[Stored items]
· · · · · · ·

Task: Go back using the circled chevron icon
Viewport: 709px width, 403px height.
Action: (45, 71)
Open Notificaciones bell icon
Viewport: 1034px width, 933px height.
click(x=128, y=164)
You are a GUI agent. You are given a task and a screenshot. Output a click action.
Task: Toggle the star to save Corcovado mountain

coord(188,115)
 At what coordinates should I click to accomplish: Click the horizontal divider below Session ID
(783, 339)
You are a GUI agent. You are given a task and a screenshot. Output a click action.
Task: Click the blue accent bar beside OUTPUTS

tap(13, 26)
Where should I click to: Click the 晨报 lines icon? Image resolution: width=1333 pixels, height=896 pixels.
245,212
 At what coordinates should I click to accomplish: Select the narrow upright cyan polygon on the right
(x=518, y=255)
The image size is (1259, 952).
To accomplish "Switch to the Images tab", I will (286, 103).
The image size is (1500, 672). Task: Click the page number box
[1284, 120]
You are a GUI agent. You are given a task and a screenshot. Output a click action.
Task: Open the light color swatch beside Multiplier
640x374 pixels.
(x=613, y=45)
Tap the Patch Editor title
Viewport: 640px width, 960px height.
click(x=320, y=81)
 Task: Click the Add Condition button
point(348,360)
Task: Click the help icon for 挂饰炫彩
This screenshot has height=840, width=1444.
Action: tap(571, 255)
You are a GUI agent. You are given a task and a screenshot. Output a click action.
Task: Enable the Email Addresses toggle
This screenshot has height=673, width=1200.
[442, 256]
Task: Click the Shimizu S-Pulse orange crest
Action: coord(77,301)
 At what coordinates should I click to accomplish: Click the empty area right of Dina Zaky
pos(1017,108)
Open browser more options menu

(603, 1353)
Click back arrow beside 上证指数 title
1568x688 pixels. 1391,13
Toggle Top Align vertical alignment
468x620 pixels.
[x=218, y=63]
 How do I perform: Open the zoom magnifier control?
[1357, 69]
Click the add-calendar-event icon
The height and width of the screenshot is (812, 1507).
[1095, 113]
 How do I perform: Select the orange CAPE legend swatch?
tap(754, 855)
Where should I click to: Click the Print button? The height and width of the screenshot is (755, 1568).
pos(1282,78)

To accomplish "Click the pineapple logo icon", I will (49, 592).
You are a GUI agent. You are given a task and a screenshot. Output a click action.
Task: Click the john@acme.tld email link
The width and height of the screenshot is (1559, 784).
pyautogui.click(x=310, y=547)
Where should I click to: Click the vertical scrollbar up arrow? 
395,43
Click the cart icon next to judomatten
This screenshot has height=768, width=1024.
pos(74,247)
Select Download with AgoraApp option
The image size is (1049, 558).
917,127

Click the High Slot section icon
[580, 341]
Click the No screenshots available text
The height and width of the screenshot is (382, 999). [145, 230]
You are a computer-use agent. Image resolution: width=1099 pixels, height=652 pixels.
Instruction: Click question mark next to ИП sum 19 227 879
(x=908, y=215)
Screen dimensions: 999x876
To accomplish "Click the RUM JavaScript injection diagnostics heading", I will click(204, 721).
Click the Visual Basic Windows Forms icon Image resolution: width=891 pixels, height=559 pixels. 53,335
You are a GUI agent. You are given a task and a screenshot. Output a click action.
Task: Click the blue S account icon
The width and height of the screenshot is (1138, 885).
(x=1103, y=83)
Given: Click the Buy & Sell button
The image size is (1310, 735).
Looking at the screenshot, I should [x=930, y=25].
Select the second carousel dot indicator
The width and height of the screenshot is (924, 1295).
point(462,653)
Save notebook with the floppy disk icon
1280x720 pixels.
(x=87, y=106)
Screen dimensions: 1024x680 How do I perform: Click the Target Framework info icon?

· · · · · · ·

PROBLEM: Which of the lines above hold the word "will"? Copy each one.

OUTPUT OF THE EXERCISE:
To accomplish "Switch to the Images tab", I will (286, 103).
To accomplish "Click the pineapple logo icon", I will (49, 592).
To accomplish "Click the RUM JavaScript injection diagnostics heading", I will click(204, 721).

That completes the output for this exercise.